Abstract
Over the past two decades, the landscape of medications used to treat HIV has evolved rapidly. Treatment options have improved dramatically with the development and availability of more efficacious, safer, and more tolerable antiretrovirals (ARVs). These options allow national treatment programs to better serve the needs of their patients, support significant treatment scale-up, reduce costs, and achieve public health goals. Use of the most optimal regimens and products offers many benefits to national HIV programs and people living with HIV (PLHIV), including:
- Improving quality of patient care and effectiveness of national treatment programs through improved clinical outcomes, reduced side effects, and improved patient convenience, tolerability and adherence;
- Enabling the continued scale-up of treatment despite funding constraints through less costly products, and ultimately;
- Enhancing the sustainability of overall public health programs by providing more efficacious and affordable regimens.

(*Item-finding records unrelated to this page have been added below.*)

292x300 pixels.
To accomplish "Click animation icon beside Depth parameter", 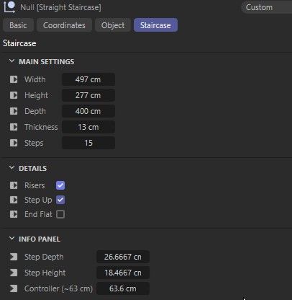I will coord(14,111).
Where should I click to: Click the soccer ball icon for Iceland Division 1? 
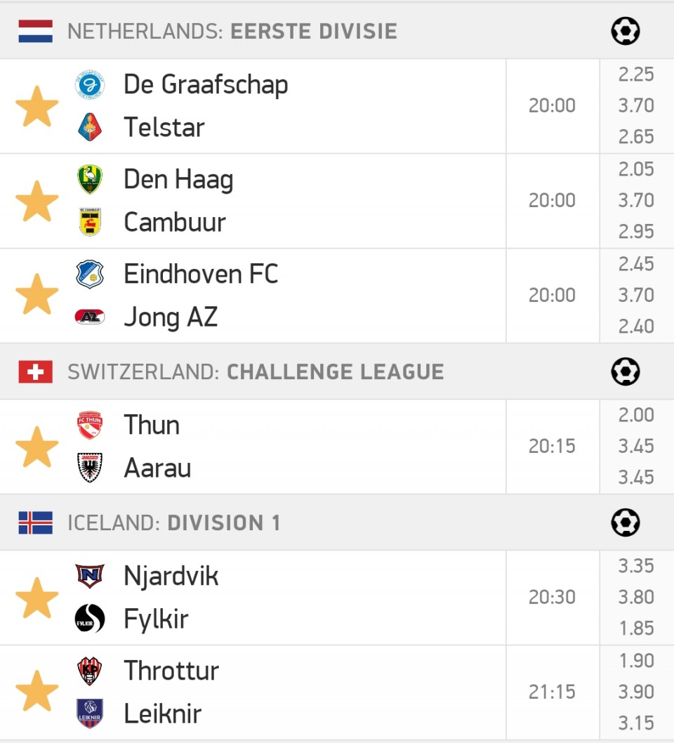[626, 522]
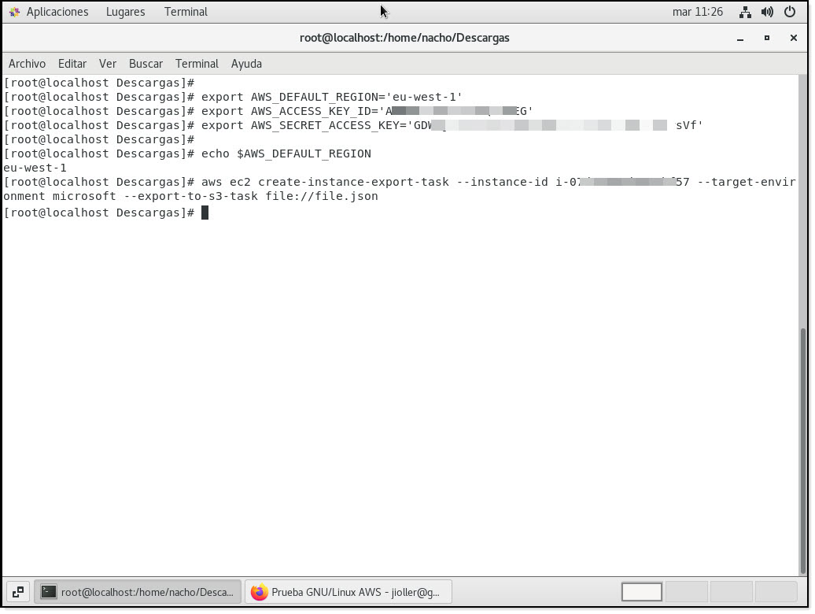Click the Firefox icon in the taskbar

[257, 591]
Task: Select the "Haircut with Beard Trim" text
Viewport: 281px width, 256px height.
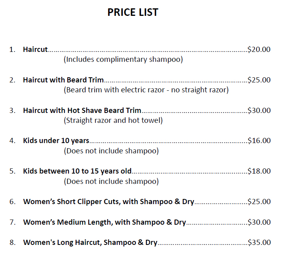Action: click(x=63, y=80)
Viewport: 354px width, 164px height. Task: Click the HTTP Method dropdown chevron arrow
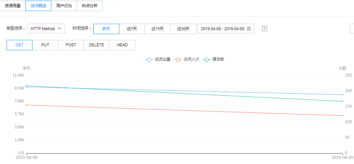60,29
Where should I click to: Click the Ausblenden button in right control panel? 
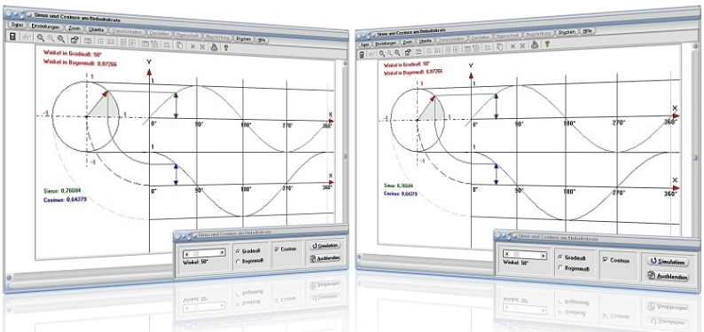coord(669,277)
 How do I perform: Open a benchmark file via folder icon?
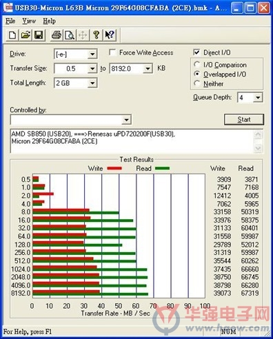click(26, 35)
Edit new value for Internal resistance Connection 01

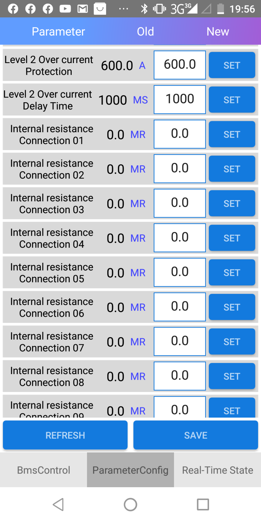(x=180, y=134)
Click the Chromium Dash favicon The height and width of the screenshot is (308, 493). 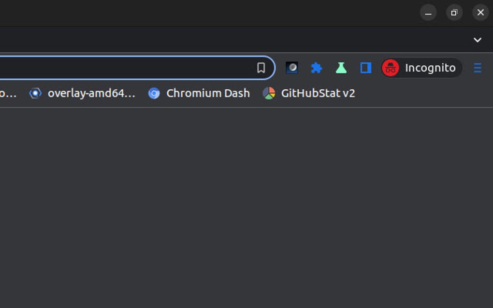click(154, 93)
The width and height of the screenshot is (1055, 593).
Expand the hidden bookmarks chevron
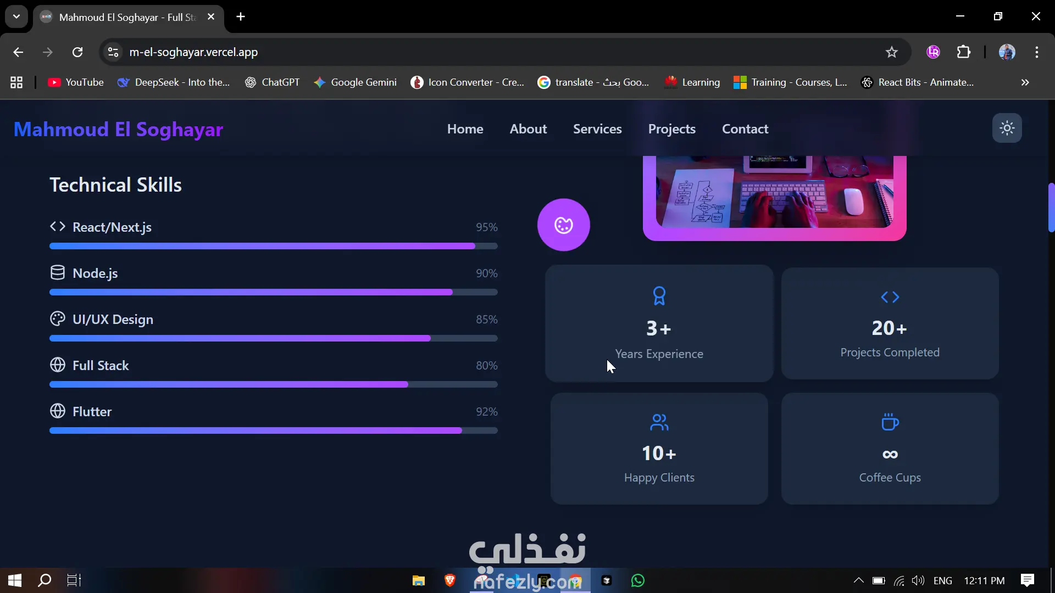[1025, 82]
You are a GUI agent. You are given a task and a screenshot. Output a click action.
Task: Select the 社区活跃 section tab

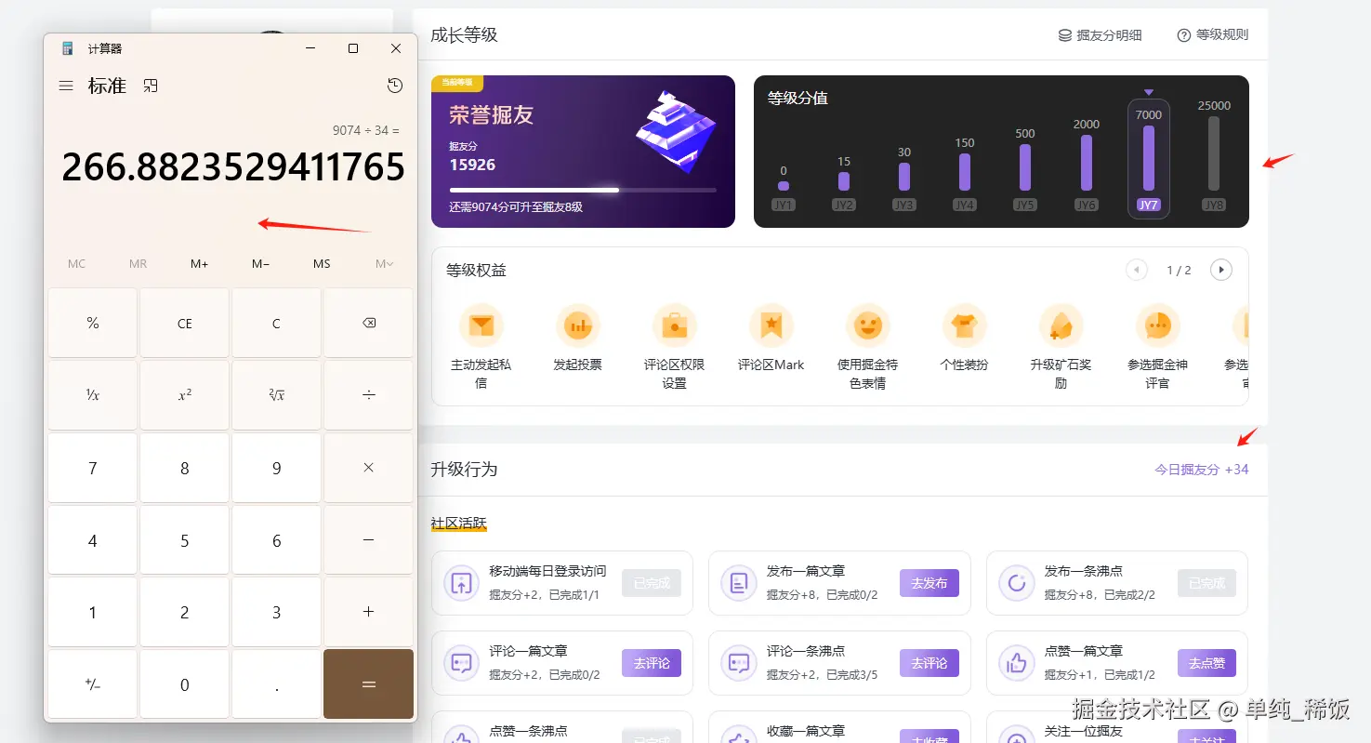(x=457, y=524)
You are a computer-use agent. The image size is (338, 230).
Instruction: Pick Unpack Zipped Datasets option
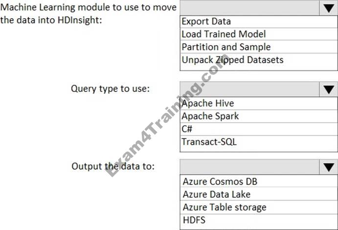(x=232, y=60)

Accelerating the availability of new, optimal ARVs and expanding treatment coverage are major priorities for patients and governments in low- and middle-income countries (LMICs). Facilitating rapid access to these products will reduce patient morbidity and mortality while at the same time enhancing the long-term viability of public health programs in reaching the 90-90-90 targets set by the Joint United Nations Programme on HIV/AIDS (UNAIDS). The process of adopting new ARV products requires significant strategic planning and coordination across national and international stakeholders.
The HIV New Product Introduction Guide outlines key considerations for introducing new ARV products. This guide provides a framework for ministries of health (MoHs) and partners to guide the product adoption, phase-in planning, and implementation process. The framework is not intended to be a “one size fits all” approach, but should provide approaches and tools that can be tailored to meet local needs and context. While this framework focuses on ARVs, it can also be applied to other health commodities.
With the World Health Organization’s (WHO) recent inclusion of dolutegravir (DTG) and lower-dose efavirenz (TLE400) as alternate first-line regimens, and availability of tenofovir disoproxil fumurate/lamivudine/dolutegravir (TLD) as a fixed-dose combination (FDC), countries are moving towards large scale shifts in first-line products. Further, several optimal pediatric products are being rolled out across LMICs, with additional new products in the development pipeline for a small treatment population. Development, implementation and monitoring of detailed, systematic product introduction strategies is critical to ensuring smooth product transitions. The approaches and tools in this guide and the accompanying HIV New Product Introduction Toolkit are designed to help MoHs to direct and manage the transition process.